The sensors can provide the initial event data 108 to one or more initial event queues 110. The initial event data 108 may include data objects that do not conform to any single format or structure, may be out of chronological order, and may otherwise be non-homogeneous. The initial event queues 110 can receive the initial event data 108 and deserialize the data objects of the initial event data 108 into deserialized event data 112. The deserialized event data can include all or part of the data included in the initial event data 108, and has been deserialized. In general, serialization of data involves the transforming or reconfiguring of data so that it can be stored, transmitted, etc.

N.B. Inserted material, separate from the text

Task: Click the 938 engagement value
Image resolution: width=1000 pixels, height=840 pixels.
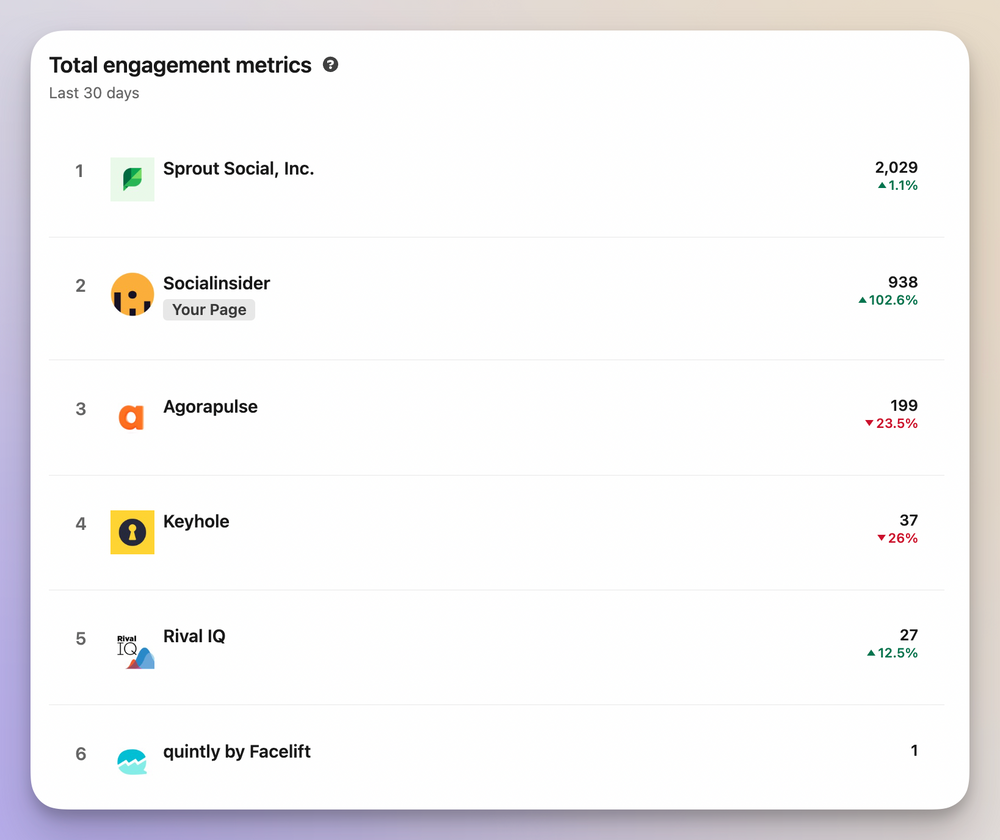Action: [x=903, y=282]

For example, the serialization process performed by the initial event queues 110 can include padding out short data strings or removing redundant data, decompressing compressed data, changing the format, etc.

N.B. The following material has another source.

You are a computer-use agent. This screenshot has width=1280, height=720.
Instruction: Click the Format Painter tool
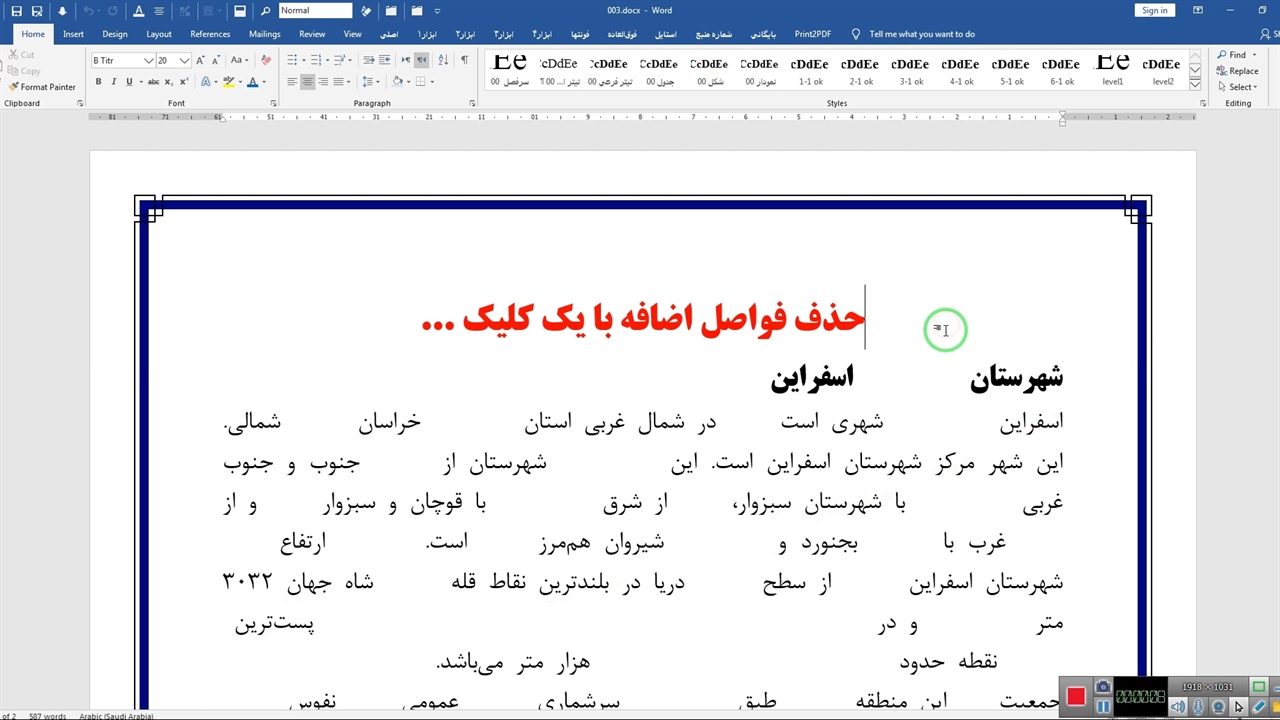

One or more normalizer/decorator pipelines 114 can receive the deserialized event data 112 from the initial event queues 110 and process the deserialized event data 112 into normalized/decorated event data 116. For example, the normalizer/decorator pipelines 114 can normalize the deserialized event data 112 by editing its structure so that the structure complies with one or more standards, and the normalizer/decorator pipelines 114 can decorate the deserialized event data 112 by adding data to the events from other sources (e.g., timestamps, geo-location data, threat intelligence data, a connection-identifier.)

The number of normalizer/decorator pipelines 114 can change depending on the load of the initial event queues 110. For example, new instances of normalizer/decorator pipelines 114 can be generated and used when a backlog of deserialized event data 112 is prepared by the initial event queue 110, and these normalizer/decorator pipelines 114 can be released and idle when the backlog falls under a threshold size, is empty, begins trending downward, etc.

In some cases, the ramp-up of the normalizer/decorator pipelines 114 can be more sensitive than the ramp-down. That is, a particular growth in backlog may cause more normalizer/decorator pipelines 114 to be instantiated faster than a similar reduction in backlog. This may be accomplished, for example, by adding N normalizer/decorator pipelines 114 every time-unit (e.g., second, 30 seconds, minute, hour) a backlog over a certain size is seen, and removing only M normalizer/decorator pipelines 114 every time-unit the backlog over a certain size is not seen, where N is greater than M (e.g., N=2; M=1; e.g., N=4; M=1.) In addition to backlog size, other parameters are possible including, but not limited to, rate of change of backlog, priority of traffic resident in the backlog, price of allocation of resources, etc.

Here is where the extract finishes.